Figure 1.. Genomic variation influences genome function and phenotype.

Genomic variation includes SNVs, indels, and structural variants, which can alter protein-coding sequences or noncoding sequences. Genome function encompasses the cell-type specific activities and interactions among regulatory elements, genes and proteins within molecular networks that underlie cellular phenotypes.

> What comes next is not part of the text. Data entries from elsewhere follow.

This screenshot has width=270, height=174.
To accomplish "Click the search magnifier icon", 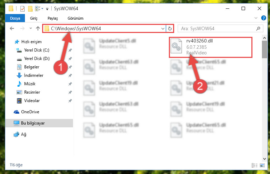I will coord(258,28).
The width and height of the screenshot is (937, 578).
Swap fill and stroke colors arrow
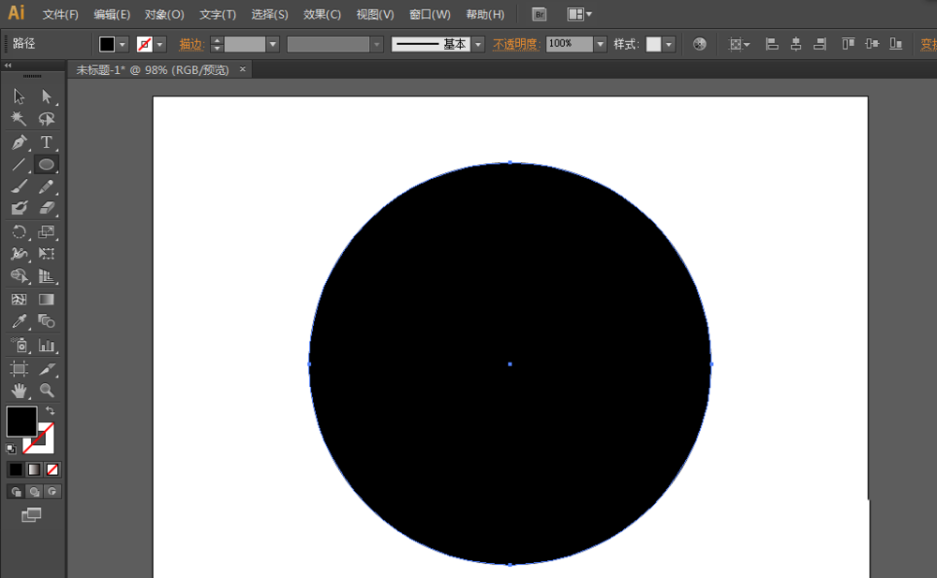50,411
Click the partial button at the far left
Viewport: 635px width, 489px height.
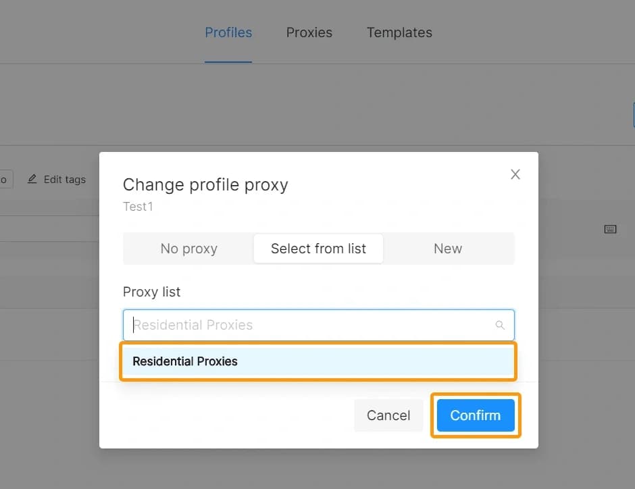(x=3, y=179)
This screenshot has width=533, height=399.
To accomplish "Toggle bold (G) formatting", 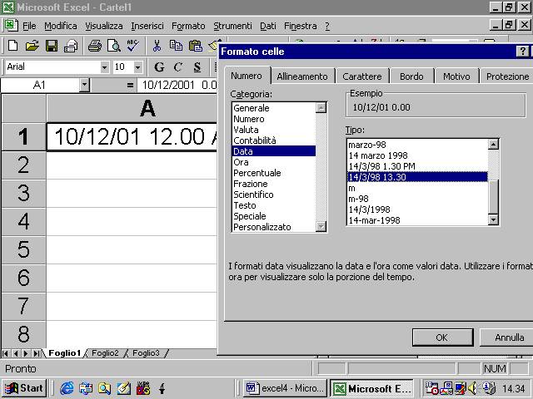I will 159,67.
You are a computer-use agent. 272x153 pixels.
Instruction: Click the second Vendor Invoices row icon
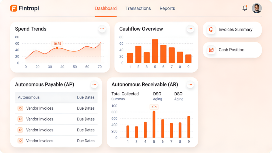pos(20,119)
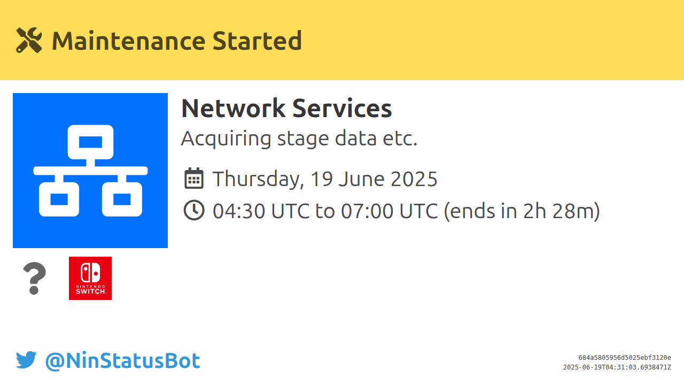Click the ends in 2h 28m countdown
The image size is (684, 385).
(522, 211)
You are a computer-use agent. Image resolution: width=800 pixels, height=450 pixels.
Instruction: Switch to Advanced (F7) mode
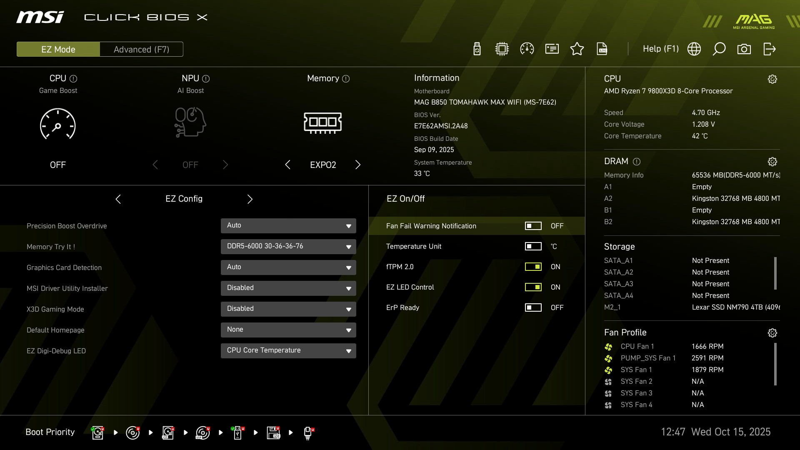141,49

Organismal phenotypes include quantitative and binary traits in health and disease.

Figure 2.. A map-perturb-predict framework to connect genome variation to genome function and phenotype.

(top) IGVF projects will apply single-cell mapping, genomic perturbations, and predictive modeling, which will interact in a synergistic and iterative fashion (red text); Gray: Examples of experimental approaches, including 10x Multiome, simultaneous high-throughput ATAC and RNA expression with sequencing (SHARE-seq), and Parse Evercode (split-pool combinatorial indexing single-cell RNA-seq), massively parallel reporter assays (MPRA)^,,, Self-Transcribing Assay of RNA Reporters (STARR-seq), CRISPR interference and activation (CRISPRi/a), Variant Abundance by Massively Parallel sequencing (VAMP-seq), RNA FlowFISH, and Cell Painting. (bottom) IGVF projects will address a wide variety of biological questions and utilize diverse biological systems, models, and samples. hPSC: Human pluripotent stem cells, including embryonic stem cells and iPSCs.

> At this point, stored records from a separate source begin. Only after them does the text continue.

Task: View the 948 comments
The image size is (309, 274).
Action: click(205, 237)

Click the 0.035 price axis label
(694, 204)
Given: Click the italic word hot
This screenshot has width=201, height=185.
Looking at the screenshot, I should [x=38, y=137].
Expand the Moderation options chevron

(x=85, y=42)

Figure 3.. The IGVF Catalog of genome function and the impact of genomic variation.

IGVF will create a catalog linking genomic variation (top) to genome function (middle box) to phenotype (bottom). Purple: Examples of experimental methods applied by IGVF. Red: Relationships where IGVF plans to develop and apply computational models to comprehensively annotate all possible single-nucleotide variants across many cell types. Orange: Relationships where IGVF plans to develop and apply computational methods in a more targeted fashion, for example in the context of certain cellular phenotypes or diseases. Blue: Examples of external resources or ontologies that could interact with and/or be incorporated into this catalog. We note that the listed set of edges represent current plans and are not exhaustive with respect to topics relevant to interpreting genomic variation. Abbreviations and citations: dbSNP, gnomAD, ENCODE, GTEx, chromatin accessibility (ca)QTLs, saturation genome editing (SGE), Variant Abundance by Massively Parallel sequencing (VAMP-seq), MaveDB, HuBMAP, GENCODE, UniProt, Gene Ontology (GO), protein-protein interactions (PPI), IntAct Molecular Interaction Database, NHGRI Molecular Phenotypes of Null Alleles in Cells (MorPhiC) Consortium, Mondo Disease Ontology, Human Phenotype Ontology (HPO), rare variant association studies (RVAS), Online Mendelian Inheritance in Man (OMIM).